The ECB’s campaign to “sex up”  the image of English cricket seems to be gathering momentum as this “Exciting Summer of Cricket” (copyright the BBC) proceeds.

We have already had a prominent campaign featuring Michael Vaughan in his long johns and another featuring Broad, Anderson and Cook stark naked (I can’t remember what the excuse for this one was).

In today’s Observer we have a curious kind of unofficial advertorial for Hugo Boss (an England partner) –  based around Adrian Deevoy  observing the players getting fitted out with their uniform Boss suits – which takes the homoerotic nudge-winkery to new levels.
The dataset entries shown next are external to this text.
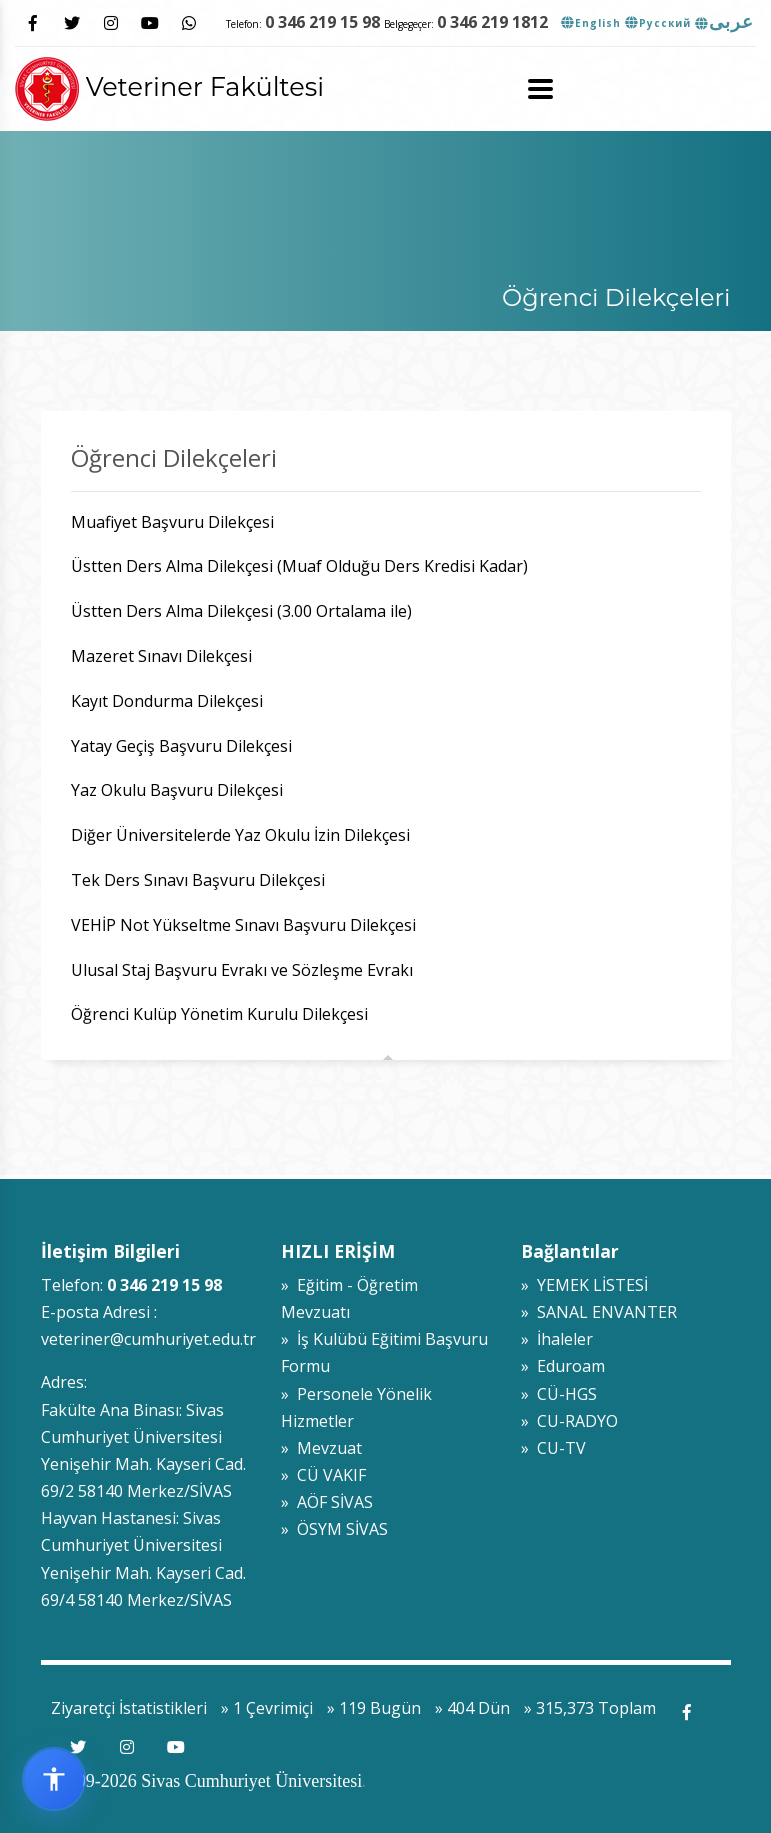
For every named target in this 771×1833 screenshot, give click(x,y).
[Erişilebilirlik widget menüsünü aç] (54, 1779)
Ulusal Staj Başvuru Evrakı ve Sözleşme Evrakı (242, 970)
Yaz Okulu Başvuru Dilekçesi (177, 790)
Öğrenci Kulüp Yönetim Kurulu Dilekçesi (219, 1014)
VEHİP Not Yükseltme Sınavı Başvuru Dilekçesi (243, 925)
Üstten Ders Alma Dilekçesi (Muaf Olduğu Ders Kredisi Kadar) (299, 566)
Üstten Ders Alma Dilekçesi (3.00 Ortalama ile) (241, 611)
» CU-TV (553, 1448)
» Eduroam (563, 1366)
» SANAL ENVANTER (599, 1312)
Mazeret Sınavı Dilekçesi (163, 656)
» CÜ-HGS (559, 1394)
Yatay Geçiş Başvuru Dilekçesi (181, 746)
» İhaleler (557, 1339)
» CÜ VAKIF (323, 1475)
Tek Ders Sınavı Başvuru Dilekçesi (198, 880)
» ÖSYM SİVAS (334, 1529)
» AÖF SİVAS (327, 1502)
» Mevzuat (321, 1448)
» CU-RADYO (569, 1421)
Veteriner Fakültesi (169, 86)
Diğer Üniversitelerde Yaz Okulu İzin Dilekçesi (240, 835)
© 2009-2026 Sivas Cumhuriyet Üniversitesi (202, 1781)
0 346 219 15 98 (322, 22)
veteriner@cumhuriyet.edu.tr (148, 1339)
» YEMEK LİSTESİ (584, 1285)
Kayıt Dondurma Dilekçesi (167, 701)
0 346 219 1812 (492, 22)
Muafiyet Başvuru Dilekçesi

On the cover we see  Strauss and “KP” doing up their ties (or possibly taking them off).  Inside we have an advert for Boss featuring Flintoff (I think, though someone’s clearly been at him with an airbrush), Anderson and Cook (like two brothers from a Godfather film), Pietersen (looking relatively restrained) and on the end poor old Monty (who a. looks like he’s going to a wedding and b. looks like he’s standing in a hole, inspite of the fact that he’s 6 feet tall).  They are all standing in that strange pose - chests out, stomachs in, arms by their sides – that signals “oi mate – you want some?”.

Moving on to the actual article “England suits up for battle” (not a very idiomatic phrase, to my mind) we find further moody shots of the boys robing and disrobing.  Matt Prior adjusts Andrew Strauss’s tie for him.  There’s a hint of Caravaggio there and a bit of Reservoir Dogs. 

The text begins “Dont mention the A word” – at first I assume he means ”Ashes”, but by the end of the article I’m not so sure (perhaps it’s Armani).  First KP pitches up, removes his camouflage shorts , offers some thoughts on the merits of the England football team’s suits, puts his shirt back on and then “the man who moisturises nightly is out the door”.  Next is Collingwood, who is reminded that he wasn’t wearing any underwear the last time he was fitted for an England suit, followed by some banter about what size underpants he needs.  “Member of the British Empire,  indeed” comments the Observer.

One by one in they come.  Cook is “unpardonably pretty” and has “the detached air of Flashman-like cruelty to match”.   ”An anonymous off-spinner” (i.e Swann) comments about Broad “I’ve often said to him if he had a pair of breasts I’d fancy him too”.   Even Matt Prior’s “even blue gaze and close crop give him the look of an assassin in a TV crime reconstruction”. 

The only one a little left out in the unfortunate Panesar. In spite of having “mesmeric cola-coloured eyes” “there’s a seriousness,  sadness even, to the be-patka-ed leggy”.  Perhaps that’s because the reporter can’t remember what type of spin he bowls (or perhaps by “leggy” he means he’s got long legs).

Onions  – “willowy” - wears baggy, brightly-coloured underpants, whereas, as AD gravely notes – “uniformly his colleagues have favoured the tight, short-legged variety of pant, preferably in simple black of white with, perhaps, a waistband of complementary hue”.

Ravi Bopara (”compact physique”) wonders about his suit “Do you think it should be tighter here … or would that look a bit … you know?”.

And finally, Andy Flower – “commands a respect that slight men with strawberry-blond hair who were once known as “Petals” are seldom afforded”.

Now it’s not – as a good Guardian reader - that I have any objection to That Kind of Thing, but I am a bit worried that team selection may come to depend on looks rather than ability, if this trend continues.  We have already had poor Patel being dismissed from the side for being overweight – ostensibly because his fitness level might affect his form, but actually I supect because he isn’t “buff”  enough to look good in one of those tight undershirt things.

And what, I wonder,  would Adrian Deevoy have made of the English dressing room of forty years ago?  How would he have described say Cowdrey, Milburn, Sharpe and Parfitt in their underwear?  And what poetic epithetics might he have found to match the eyes of – say – Fred Titmus?

Deep waters, my friends, deep waters.